Please return each of the entries exactly, minus their pictures.
DATASET ENTRIES: Begin
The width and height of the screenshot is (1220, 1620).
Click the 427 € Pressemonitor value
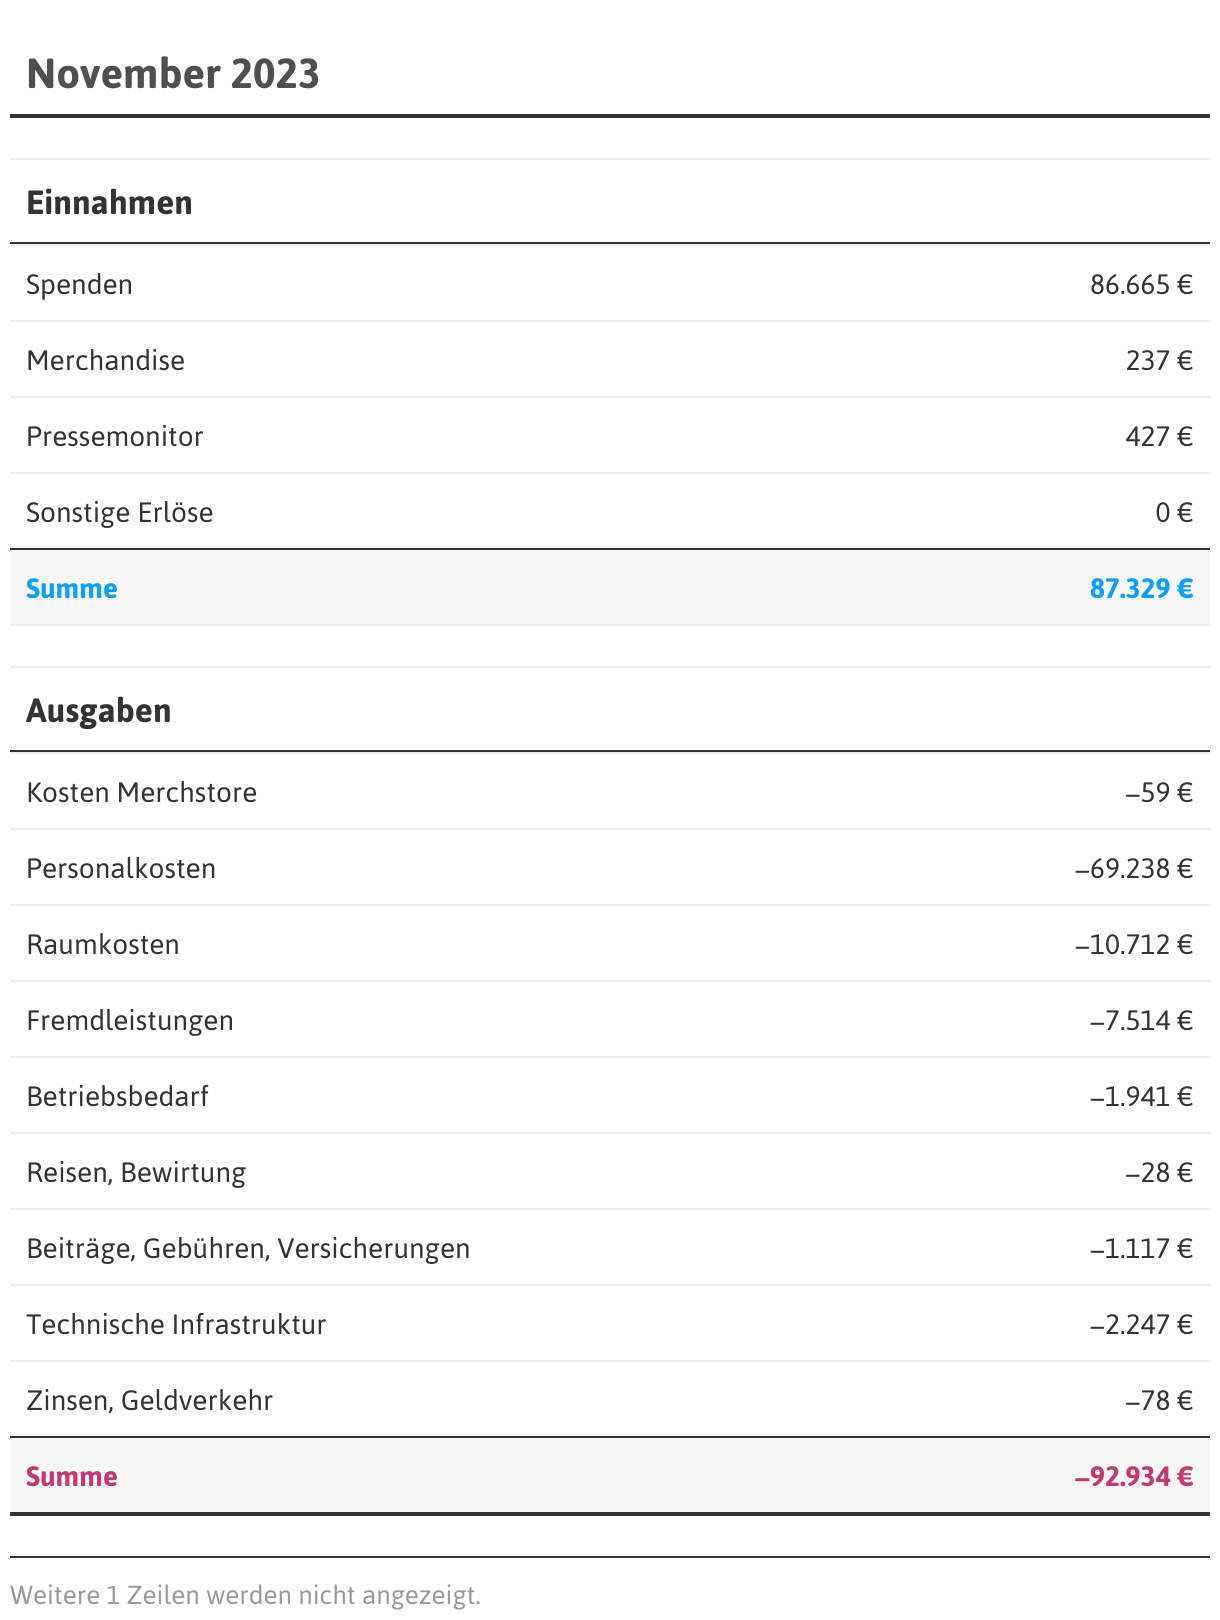1158,437
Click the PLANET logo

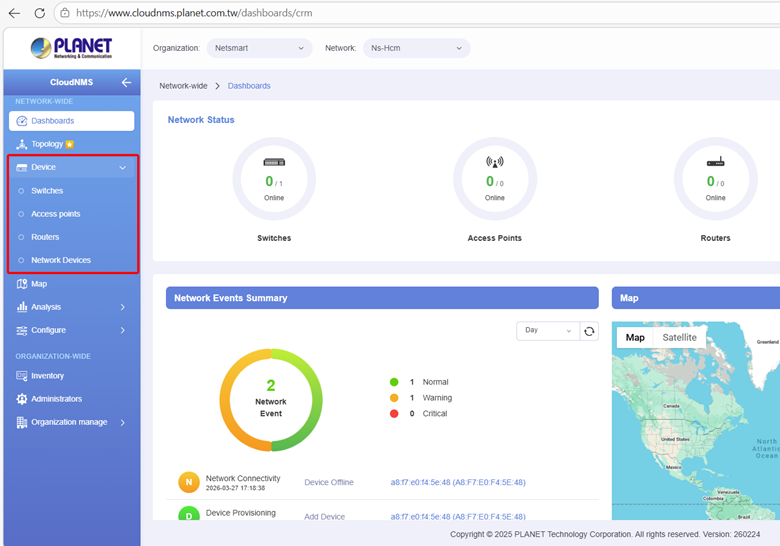(x=71, y=48)
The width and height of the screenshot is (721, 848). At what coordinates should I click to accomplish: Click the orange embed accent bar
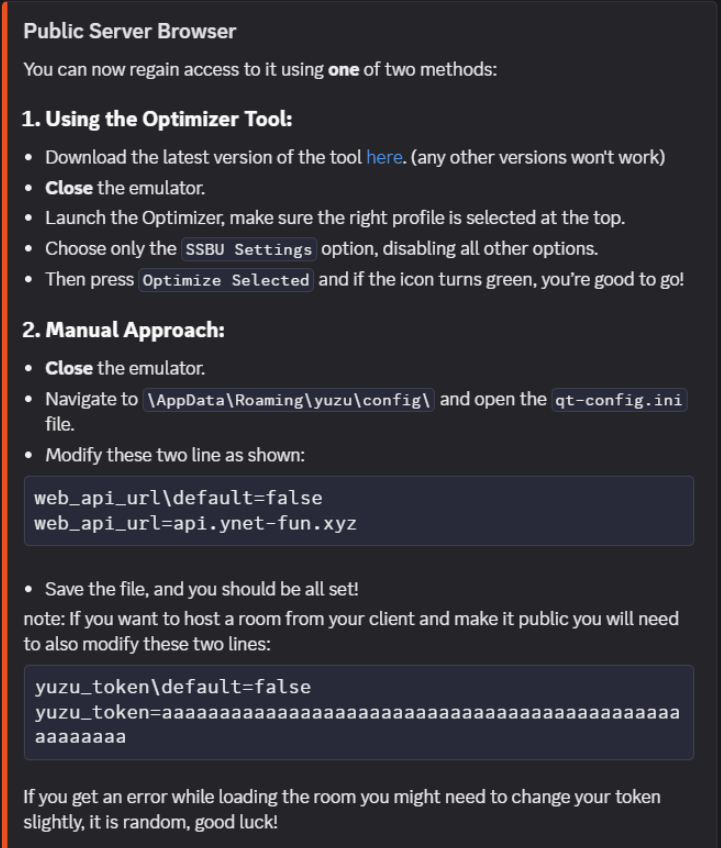[4, 424]
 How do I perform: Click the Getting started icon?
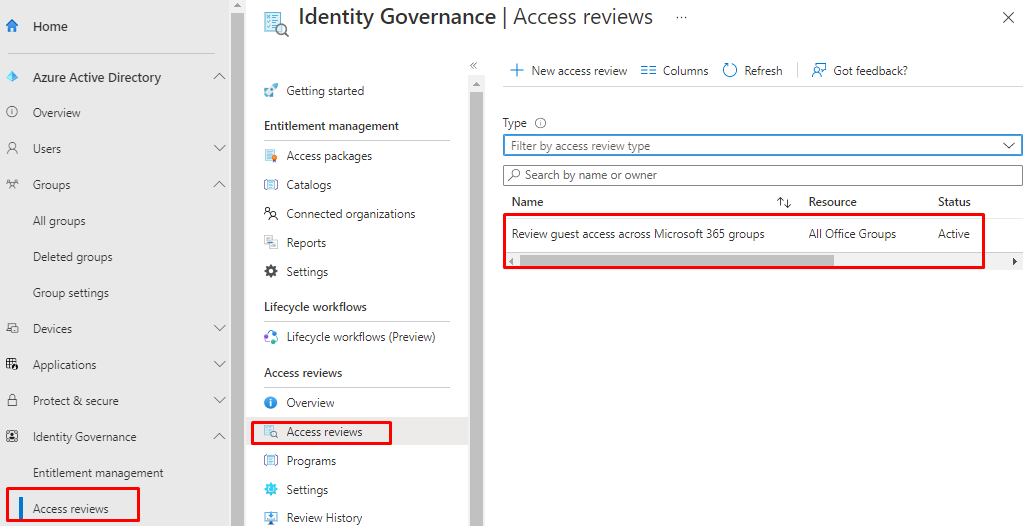coord(270,91)
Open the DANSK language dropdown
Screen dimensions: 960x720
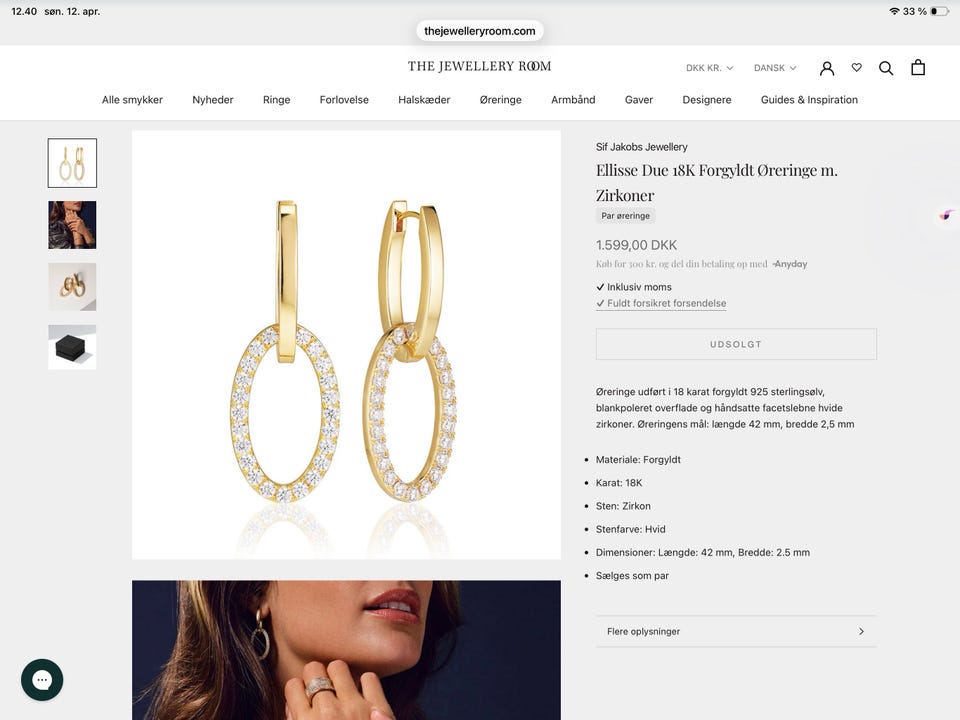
DATASET ENTRIES: End
» **SOLUTION BELOW**
The width and height of the screenshot is (1220, 1620).
Click the 427 € Pressemonitor value
1158,437
Click the PLANET logo

(x=71, y=48)
The width and height of the screenshot is (721, 848). At what coordinates should I click to accomplish: Click the orange embed accent bar
[4, 424]
 How do I perform: Click the Getting started icon?
coord(270,91)
Open the DANSK language dropdown
Screen dimensions: 960x720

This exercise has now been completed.